**Exercise**
Every line of the records that holds the word "ETEC" should be copied out.

(Extracted records)
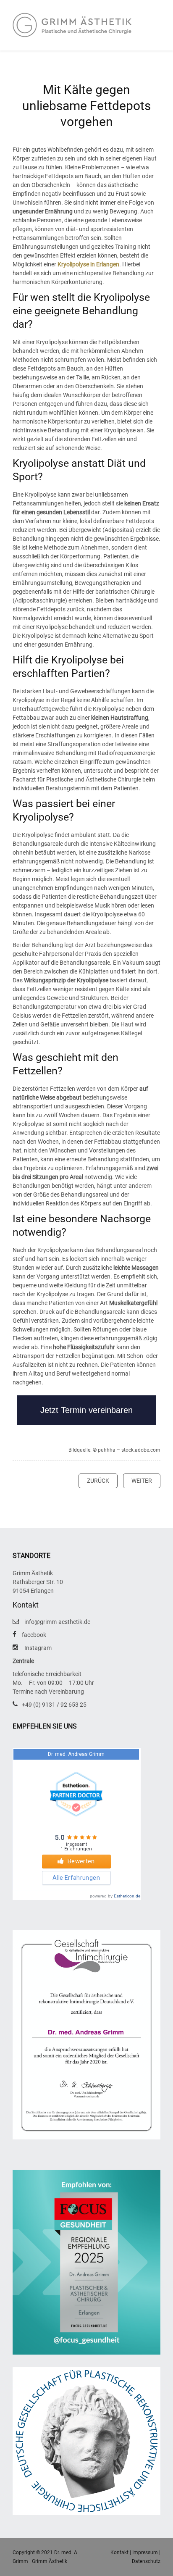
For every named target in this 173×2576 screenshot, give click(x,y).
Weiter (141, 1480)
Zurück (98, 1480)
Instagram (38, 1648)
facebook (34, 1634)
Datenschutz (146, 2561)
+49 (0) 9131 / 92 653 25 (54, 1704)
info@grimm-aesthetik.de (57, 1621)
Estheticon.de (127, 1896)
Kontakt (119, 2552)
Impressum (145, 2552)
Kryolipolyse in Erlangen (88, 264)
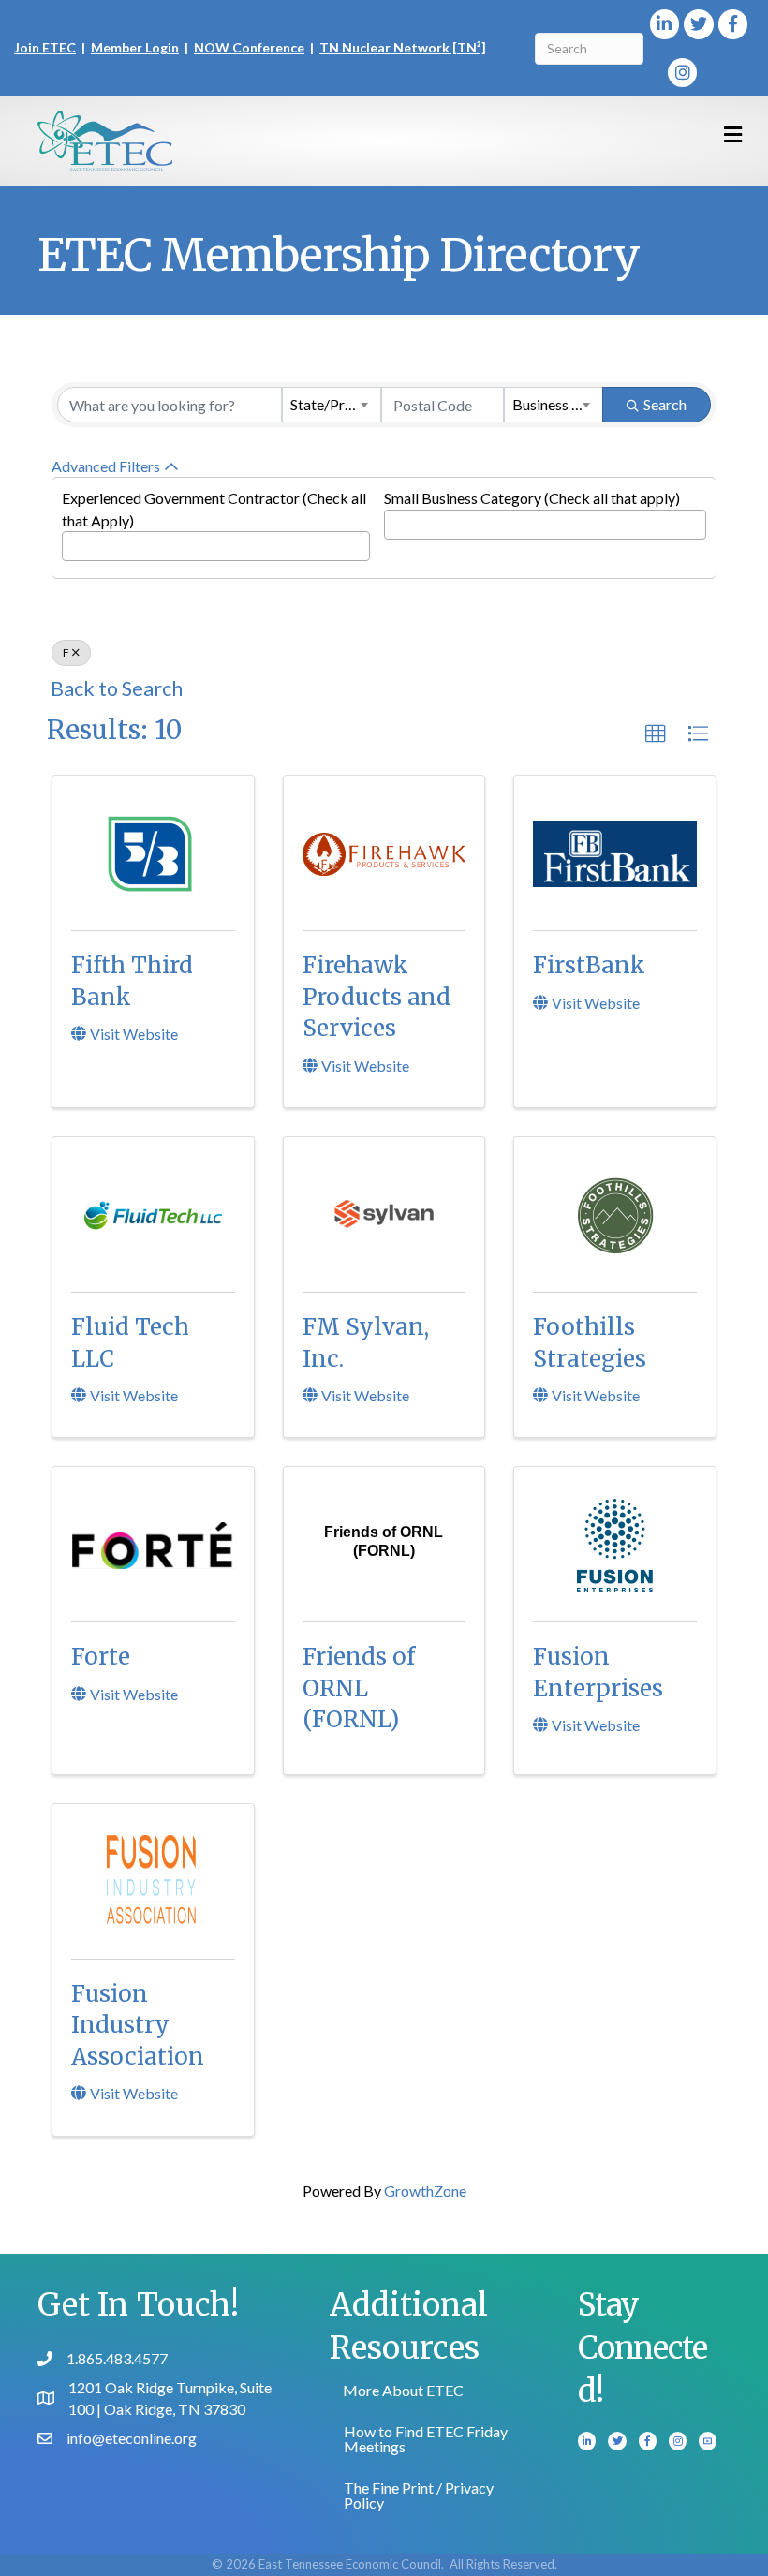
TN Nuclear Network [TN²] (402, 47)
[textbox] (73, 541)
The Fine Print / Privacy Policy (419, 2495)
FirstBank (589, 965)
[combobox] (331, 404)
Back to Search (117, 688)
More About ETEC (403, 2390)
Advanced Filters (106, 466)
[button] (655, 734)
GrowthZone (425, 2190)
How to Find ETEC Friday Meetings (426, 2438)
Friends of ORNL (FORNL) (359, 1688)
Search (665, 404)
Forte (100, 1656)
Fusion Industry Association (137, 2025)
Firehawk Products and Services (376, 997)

**Task solution**
More About ETEC (403, 2390)
How to Find ETEC Friday Meetings (426, 2438)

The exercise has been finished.